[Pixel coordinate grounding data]
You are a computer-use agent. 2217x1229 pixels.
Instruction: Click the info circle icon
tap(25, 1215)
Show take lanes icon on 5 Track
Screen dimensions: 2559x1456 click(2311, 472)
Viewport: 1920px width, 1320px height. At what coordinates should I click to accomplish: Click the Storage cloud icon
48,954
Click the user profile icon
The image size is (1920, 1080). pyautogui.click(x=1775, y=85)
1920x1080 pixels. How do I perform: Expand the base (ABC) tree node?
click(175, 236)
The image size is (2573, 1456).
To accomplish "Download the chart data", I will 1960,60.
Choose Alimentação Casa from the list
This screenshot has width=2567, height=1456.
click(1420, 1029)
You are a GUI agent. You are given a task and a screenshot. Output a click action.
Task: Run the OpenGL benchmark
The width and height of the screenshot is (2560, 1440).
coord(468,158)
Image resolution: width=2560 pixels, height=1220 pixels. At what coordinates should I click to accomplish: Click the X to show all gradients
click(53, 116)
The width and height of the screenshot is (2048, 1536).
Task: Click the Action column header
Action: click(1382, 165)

### What this task involves
The lines from the one containing "Task: Run the OpenGL benchmark" through the final line of the entries above are to be printed exactly, with nothing added.

### Task result
Task: Run the OpenGL benchmark
The width and height of the screenshot is (2560, 1440).
coord(468,158)
Image resolution: width=2560 pixels, height=1220 pixels. At what coordinates should I click to accomplish: Click the X to show all gradients
click(53, 116)
The width and height of the screenshot is (2048, 1536).
Task: Click the Action column header
Action: click(1382, 165)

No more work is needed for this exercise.